The Logitech G513’s overall design doesn’t see many changes at all compared to the Logitech G413. It’s still an incredibly compact keyboard made of a rigid plastic frame with a sheet of aircraft-grade 5052 aluminum to serve as its top plate.
Most brushed metal finishes on PC peripherals are fingerprint magnets, but Logitech’s blend of aluminum and magnesium seems to be built to repel them. The frameless design of this keyboard also features floating keycaps that make cleaning up dust and food crumbs with a can of compressed air a lot easier.
As we previously mentioned, the Logitech G513 introduces a new customizable, per key RGB lighting system. It’s as bright and vibrant as the illumination that the company has integrated into its higher-end peripherals, and the new LightSync tech will help synchronize lighting effects across your entire gaming setup.
The leatherette palm rest is also a welcome addition. It’s padded with memory foam and is large enough to support all types of hand sizes. Although it’s heavily weighted to keep it in place, magnets as utilized in the Razer BlackWidow Chroma V2 would have done a much better job of keeping it secured to the peripheral.
Last year, we weren’t exactly pleased with the fact that the Logitech G413 only had toggleable function keys and no dedicated media buttons, and we’re still a bit upset this time around. While this obviously maintained the keyboard’s small form factor – the Corsair K70 LUX RGB is larger thanks to an extra row of media controls, for instance – the Cooler Master MasterKeys MK750 and MSI Vigor CK80 both have proven you can have shortcut keys while still having a frameless design.
The USB passthrough, while convenient, still remains to only to be a USB 2.0 port despite how ubiquitous USB 3.0 has become over the last decade.

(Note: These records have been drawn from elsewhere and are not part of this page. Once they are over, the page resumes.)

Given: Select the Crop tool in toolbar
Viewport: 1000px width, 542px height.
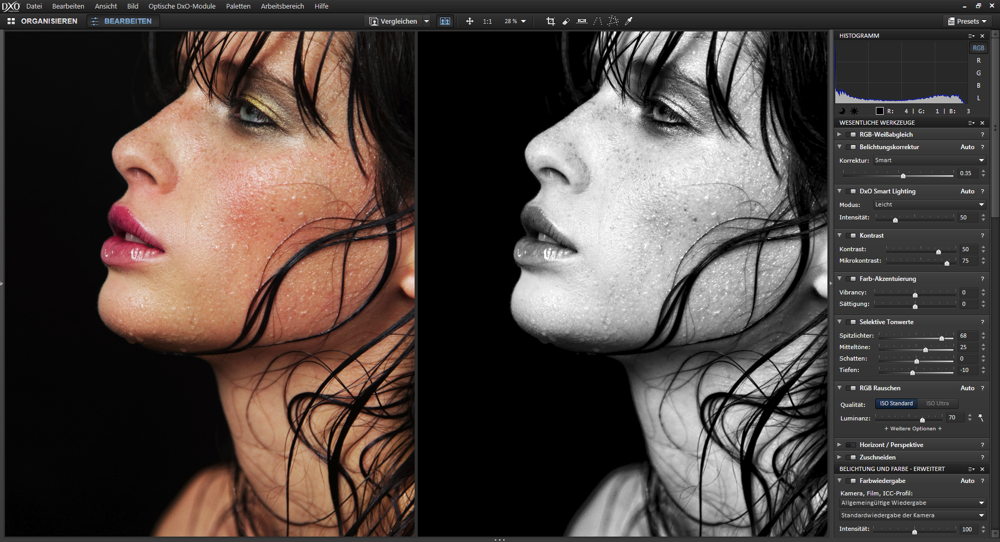Looking at the screenshot, I should tap(550, 21).
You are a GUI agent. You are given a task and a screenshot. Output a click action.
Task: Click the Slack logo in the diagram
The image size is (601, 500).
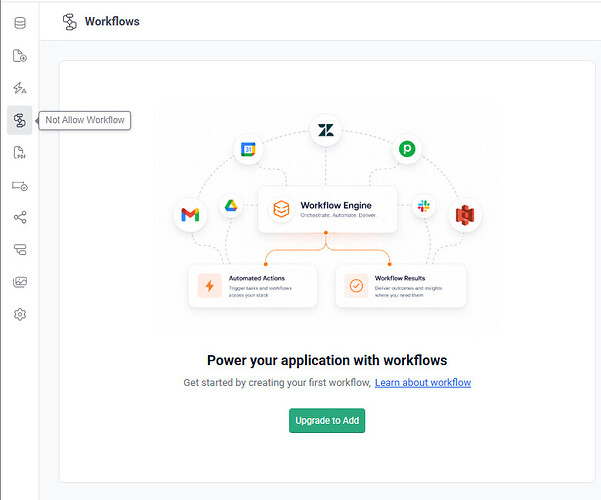[x=424, y=206]
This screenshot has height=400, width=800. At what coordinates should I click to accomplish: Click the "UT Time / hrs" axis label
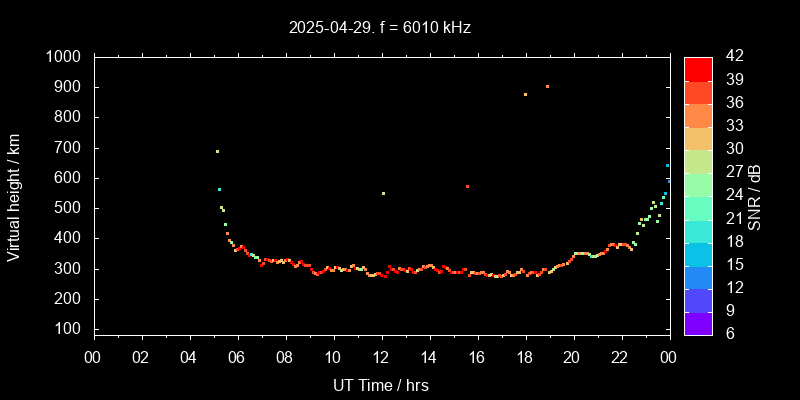[380, 384]
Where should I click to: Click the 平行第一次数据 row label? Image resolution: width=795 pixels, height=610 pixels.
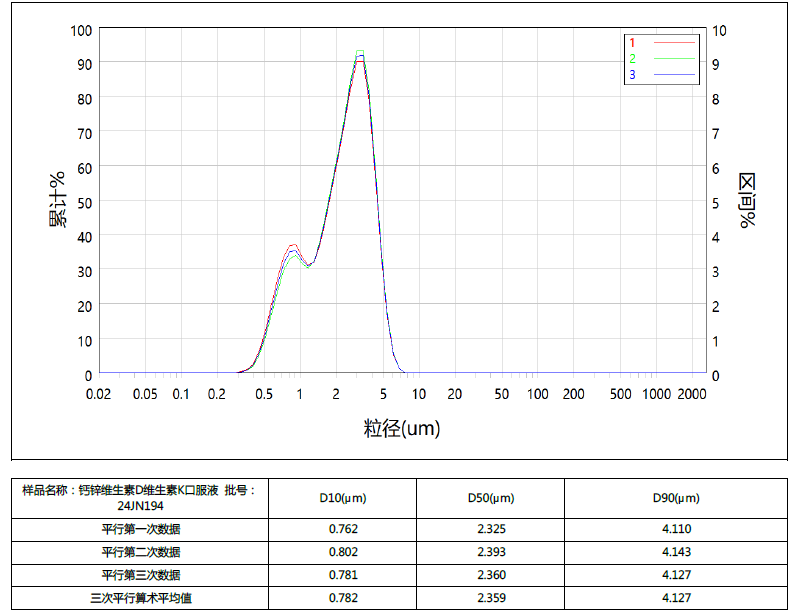(x=141, y=529)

By comparison, the Romer-G Linear switch feels firm but without introducing too much resistance. Thanks to the boxy nature of the underlying mechanism, each key press actuates evenly and comes to a nearly silent stop. Comparatively, we’ve always felt Cherry MX Red offers so little resistance, the keys chatter and feel uneven when actuated.
Easily the biggest difference between this keyboard and its predecessor is it commemorates the introduction of Logitech’s Romer-G Linear switch. Up until now, the peripheral’s maker’s only proprietary key switch has been a tactile one.

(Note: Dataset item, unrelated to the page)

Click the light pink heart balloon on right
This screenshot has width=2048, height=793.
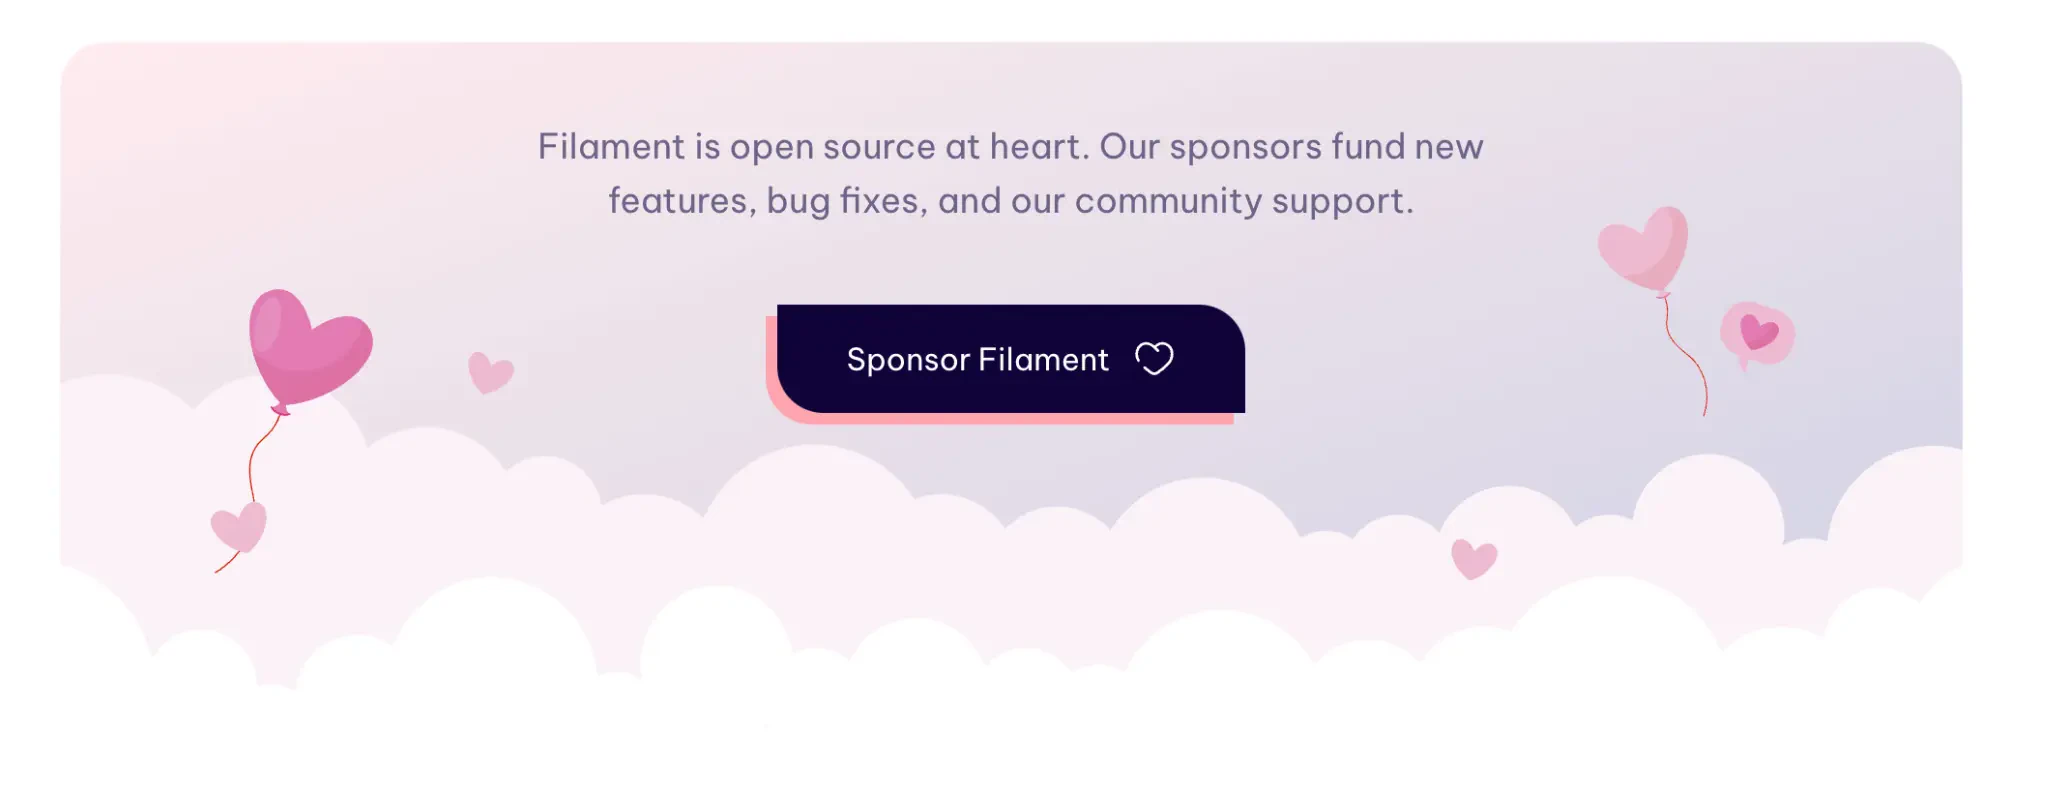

This new Romer-G Linear Switch, according to Logitech, promises a quieter and 25% faster keystroke than competitors. After using the keyboard for about a week, we feel the peripheral maker has fully delivered on its claims, and has developed a key switch that’s better than the Cherry MX Red switch.

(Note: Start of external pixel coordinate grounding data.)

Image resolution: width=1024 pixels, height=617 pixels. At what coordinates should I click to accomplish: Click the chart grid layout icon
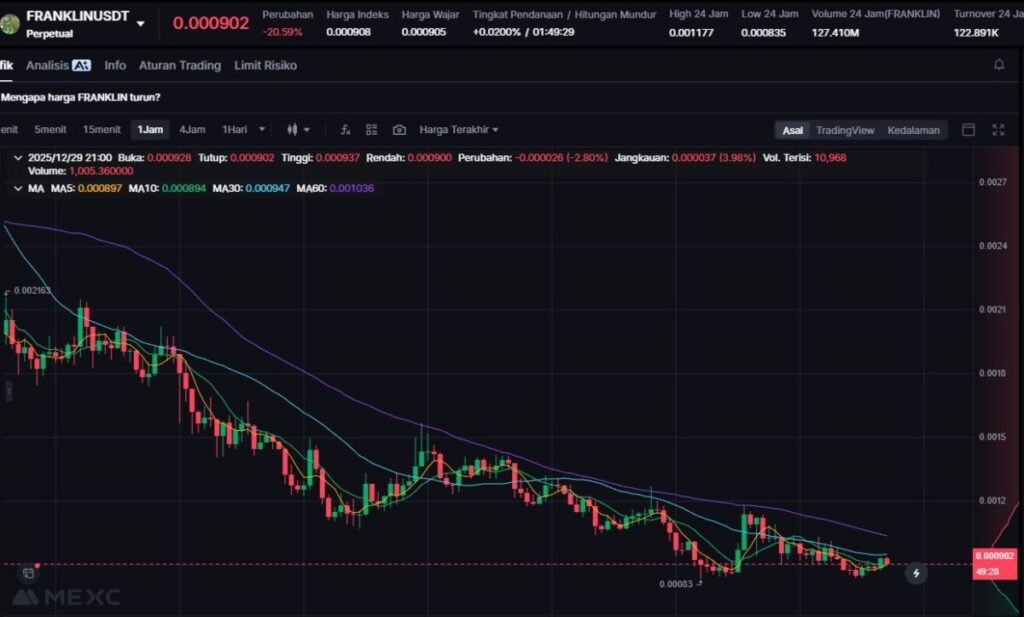click(x=372, y=130)
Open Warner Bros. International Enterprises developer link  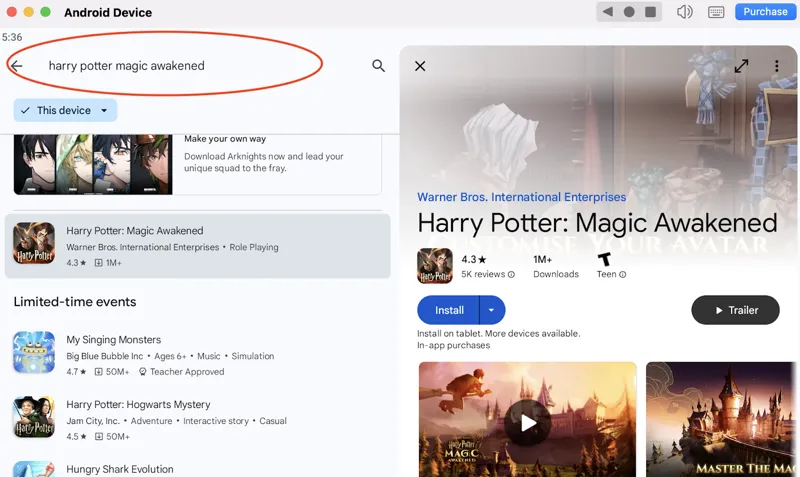point(521,197)
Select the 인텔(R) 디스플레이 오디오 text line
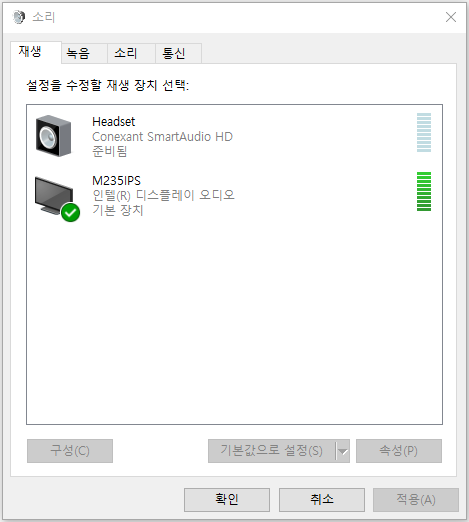Image resolution: width=469 pixels, height=522 pixels. [163, 195]
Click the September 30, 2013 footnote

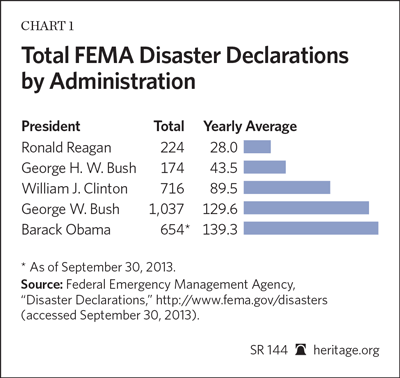tap(99, 267)
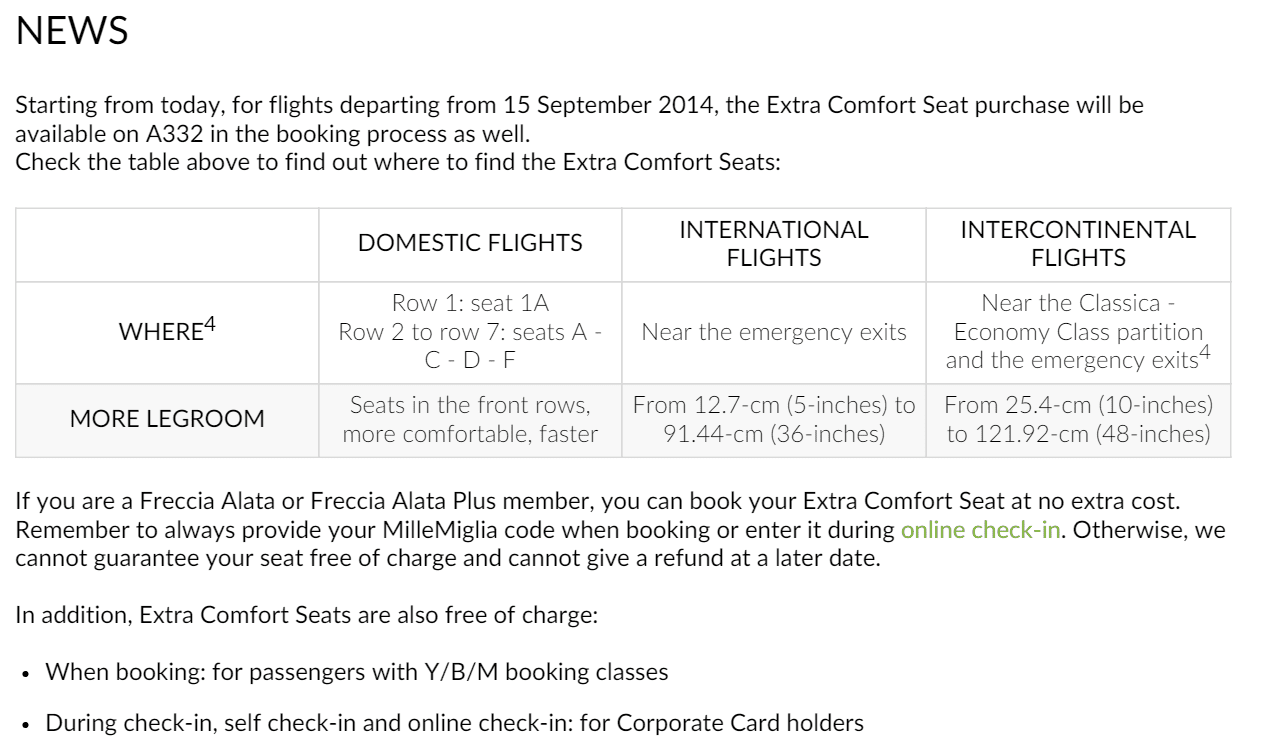Viewport: 1269px width, 751px height.
Task: Select the INTERNATIONAL FLIGHTS column header
Action: point(774,243)
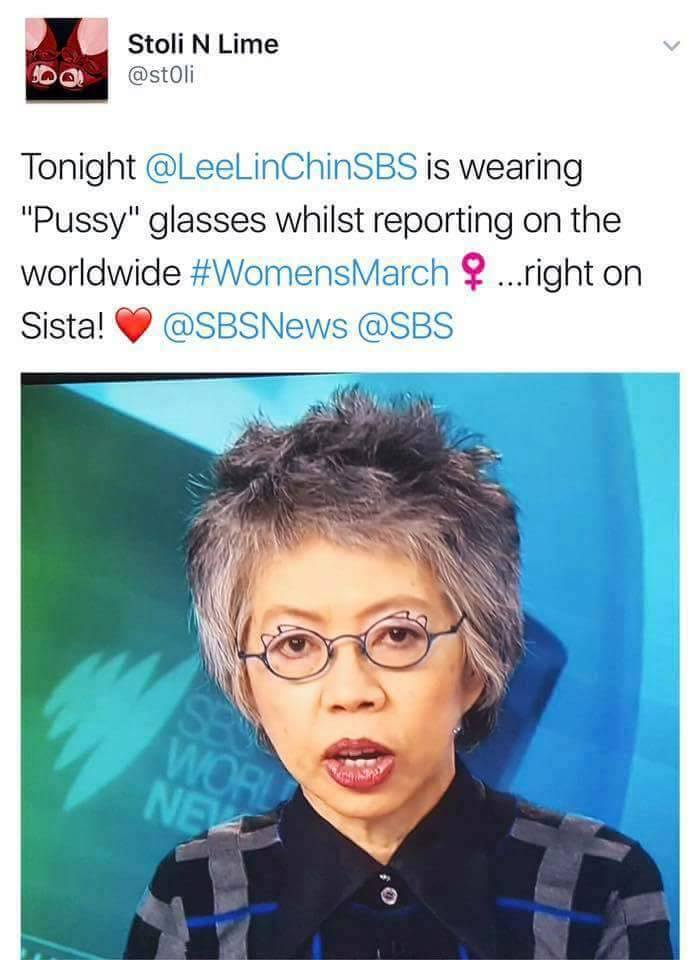Click the cat-ear glasses in the photo

(x=351, y=646)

Not only does it feel faster while gaming, the Romer-G Linear switch is something we actually enjoy typing on. Our biggest pet-peeve of reviewing keyboards with Cherry MX Red is they’re often not good for anything other than gaming and feel terrible to type anything beyond our Steam logins.
The Logitech G513 is more of a step-up model than a true sequel to the Logitech G413. It’s higher-end price alone is enough to give us pause to check out other competing products, whereas its predecessor was easily the most well-equipped budget gaming keyboard.
However, after using the Logitech Romer-G Linear switches for a while, we can’t imagine going back to a Cherry MX Red board. Despite the issues that the USB pass through and lack of dedicated shortcuts bring, the quality and feel of this keyboard makes it well worth its asking price.